*** Opening SUPPLIED RECORDS ***
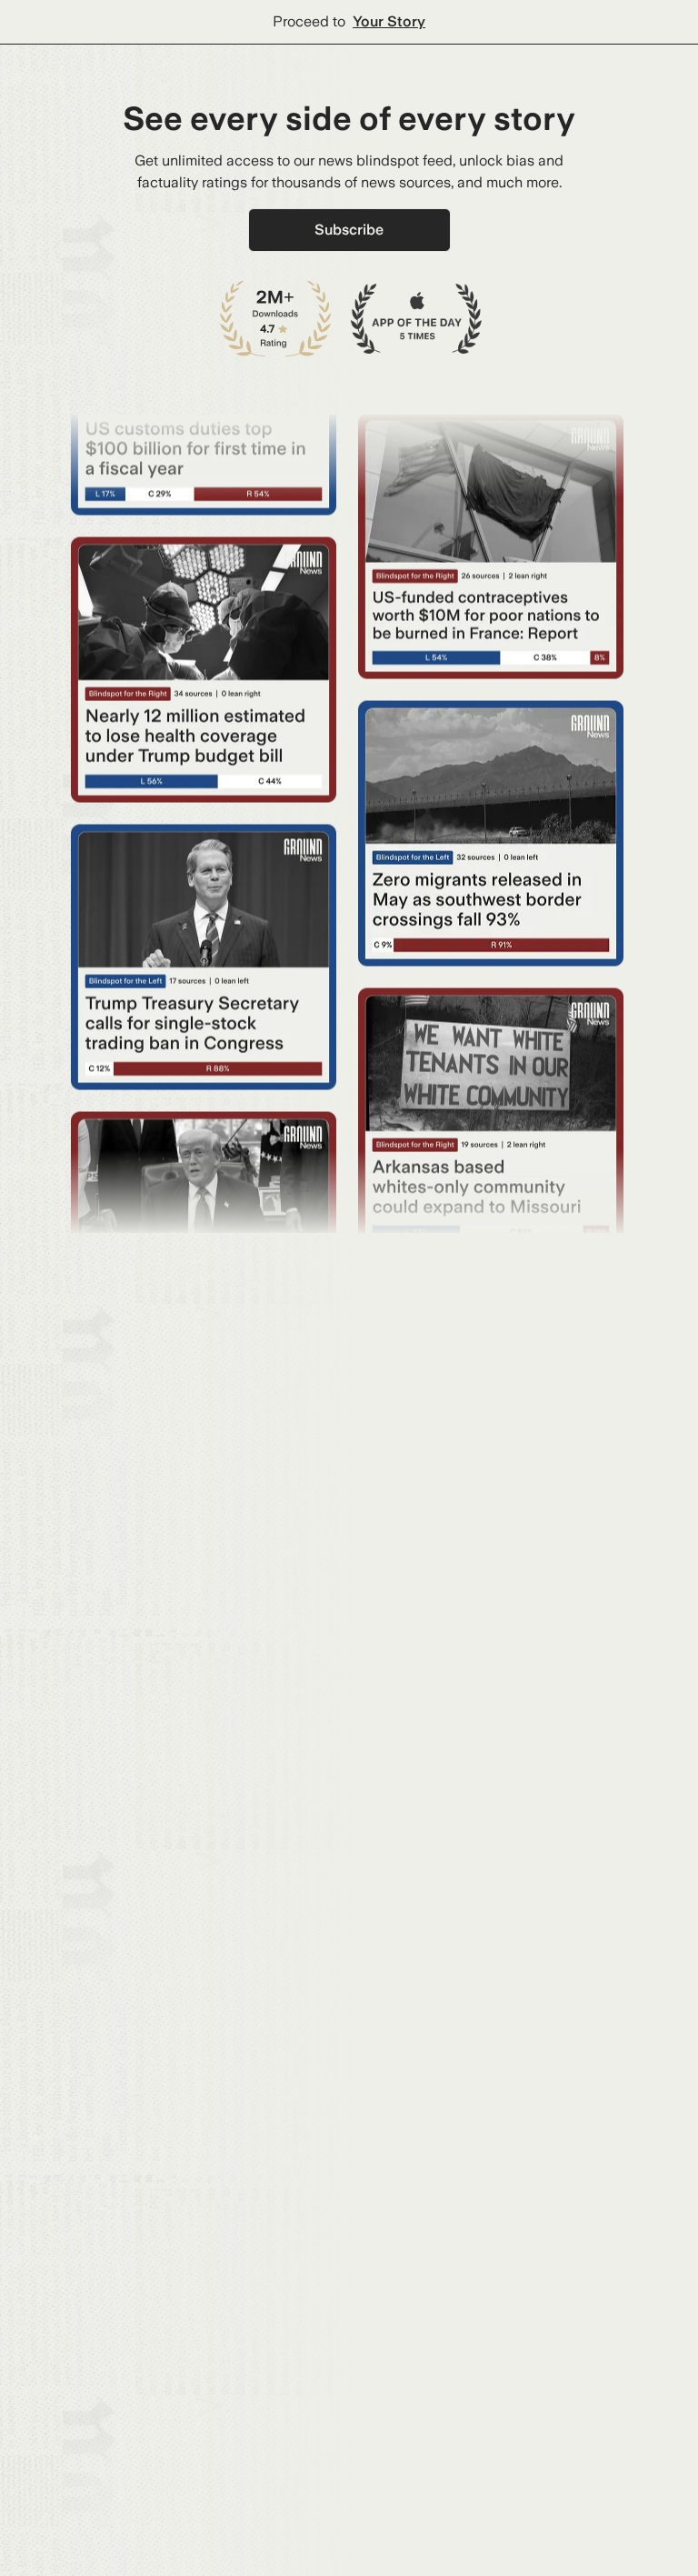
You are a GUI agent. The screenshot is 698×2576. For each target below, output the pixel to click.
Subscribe (349, 229)
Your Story (389, 21)
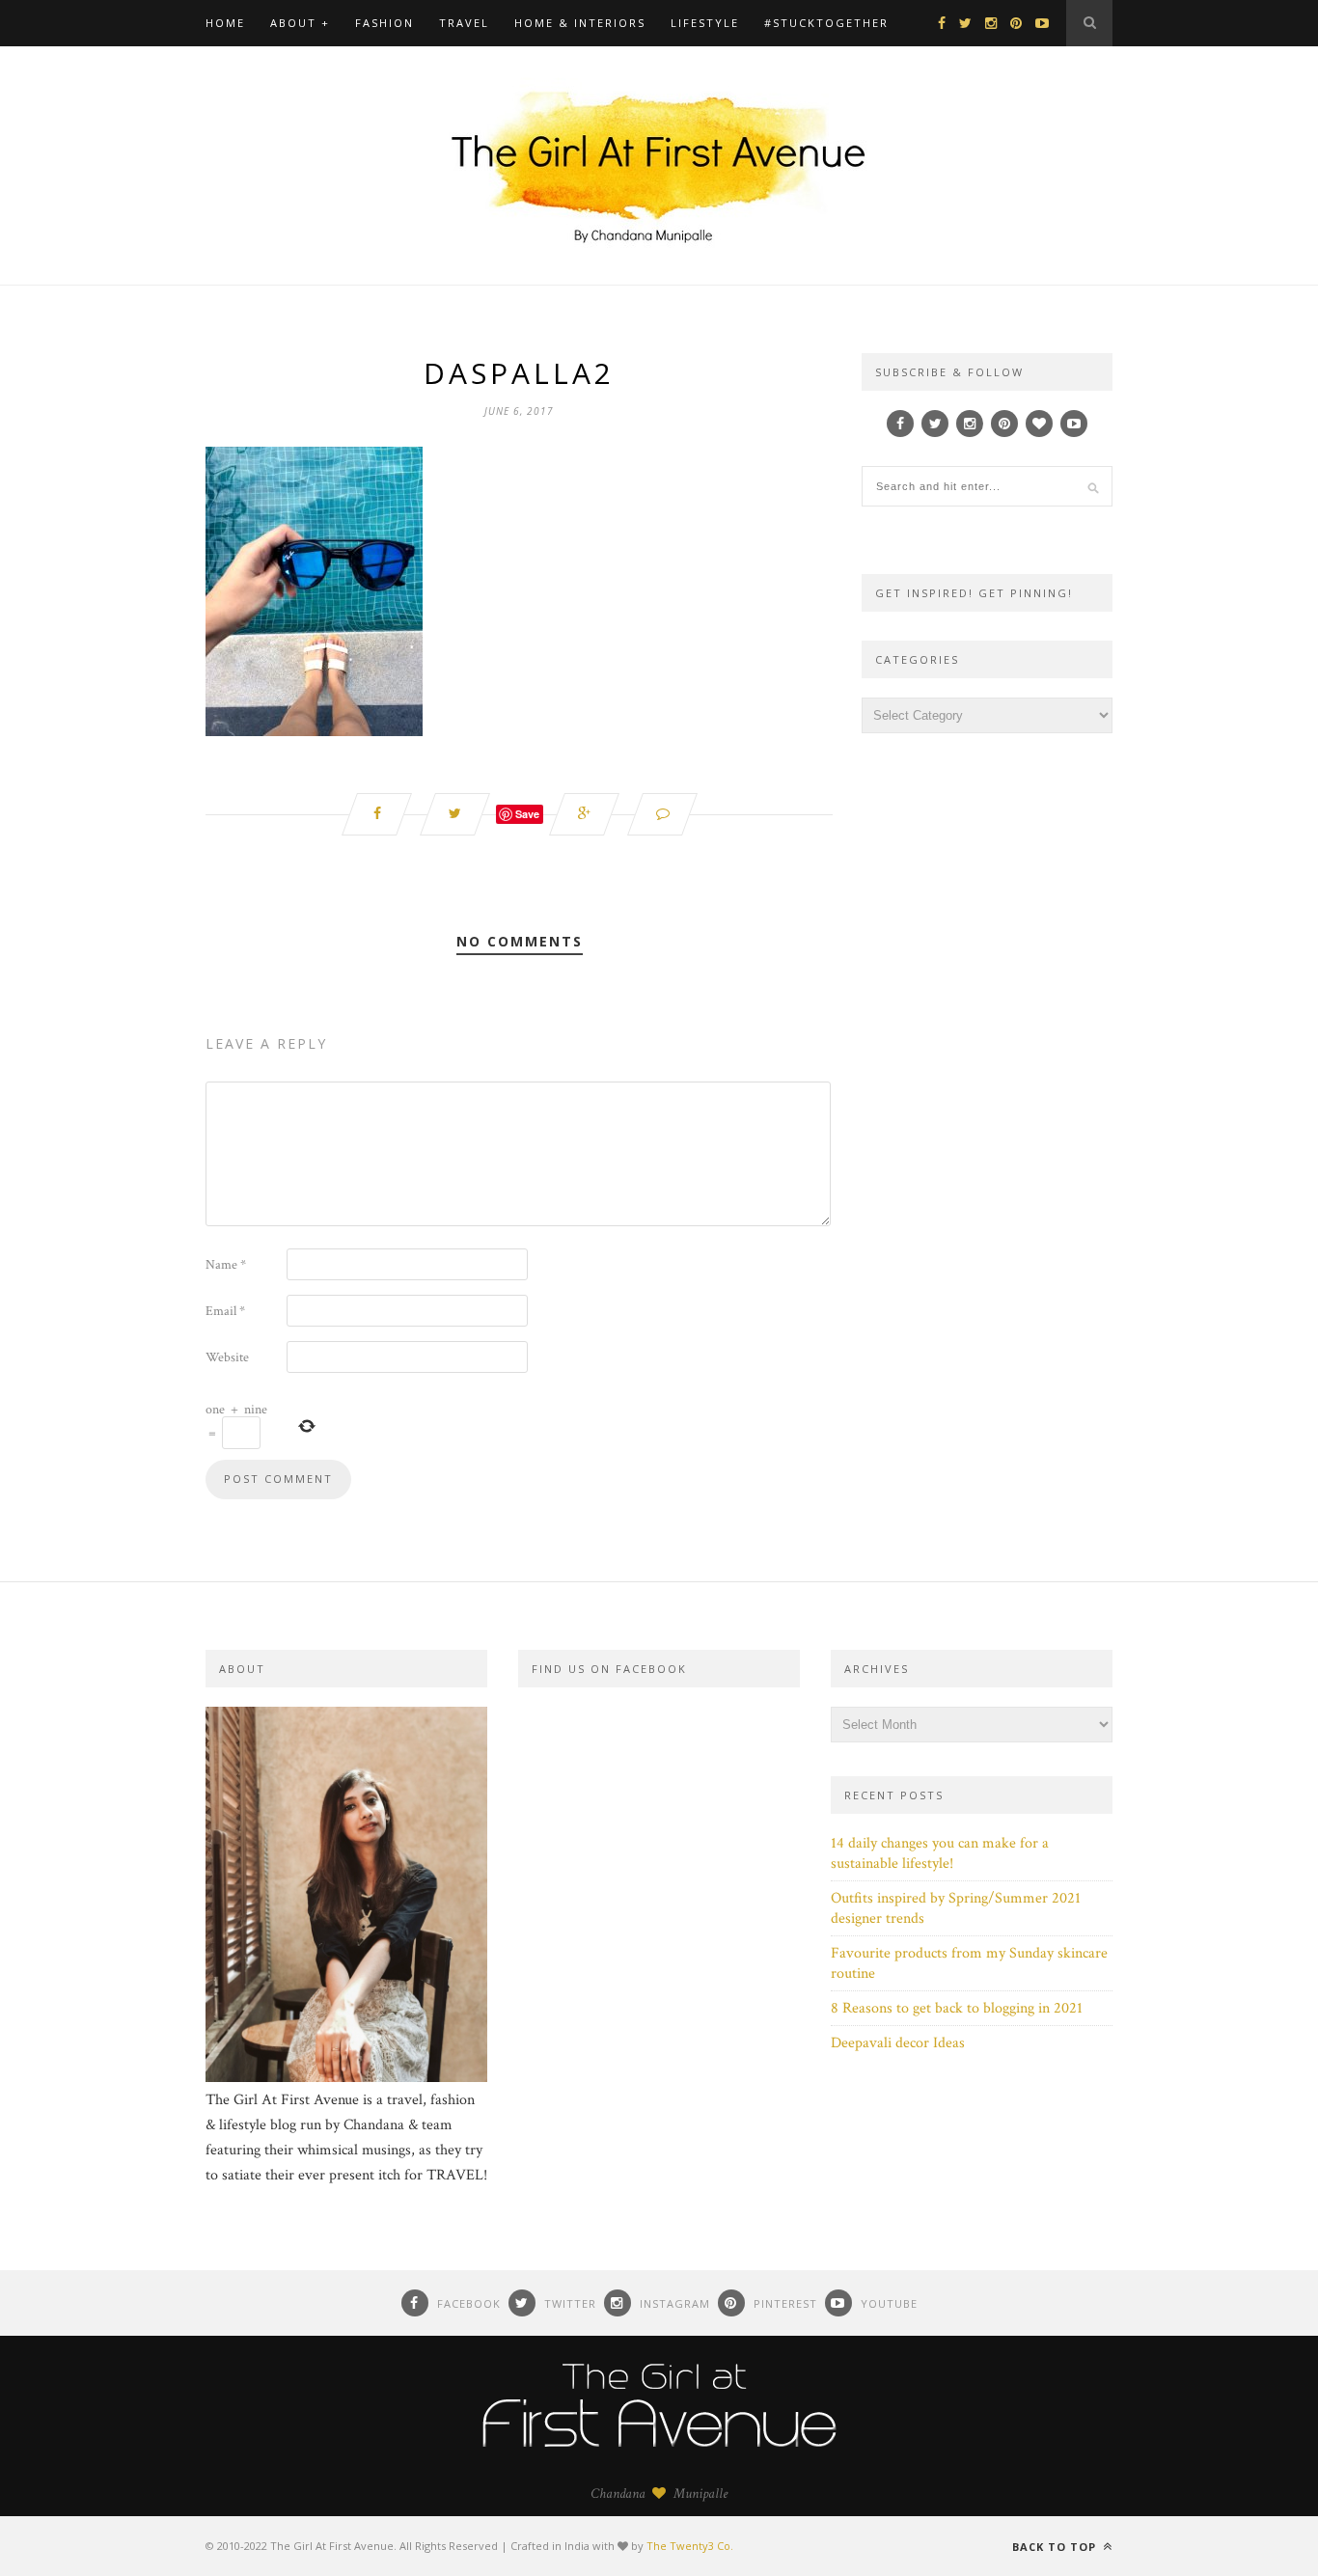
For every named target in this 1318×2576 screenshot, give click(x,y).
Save (527, 814)
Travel (464, 22)
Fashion (384, 22)
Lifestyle (705, 22)
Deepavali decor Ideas (898, 2043)
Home (225, 22)
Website (227, 1357)
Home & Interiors (579, 22)
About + (300, 22)
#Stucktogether (826, 22)
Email (225, 1311)
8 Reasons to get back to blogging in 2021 (957, 2008)
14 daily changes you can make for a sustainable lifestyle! (940, 1853)
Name (226, 1265)
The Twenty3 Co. (689, 2545)
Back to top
*** Closing SUPPLIED RECORDS ***
* PROBLEM: Restate exactly each line of the data from the one bearing "8 Reasons to" to the end, and add nothing.

* RESPONSE:
8 Reasons to get back to blogging in 2021 (957, 2008)
14 daily changes you can make for a sustainable lifestyle! (940, 1853)
Name (226, 1265)
The Twenty3 Co. (689, 2545)
Back to top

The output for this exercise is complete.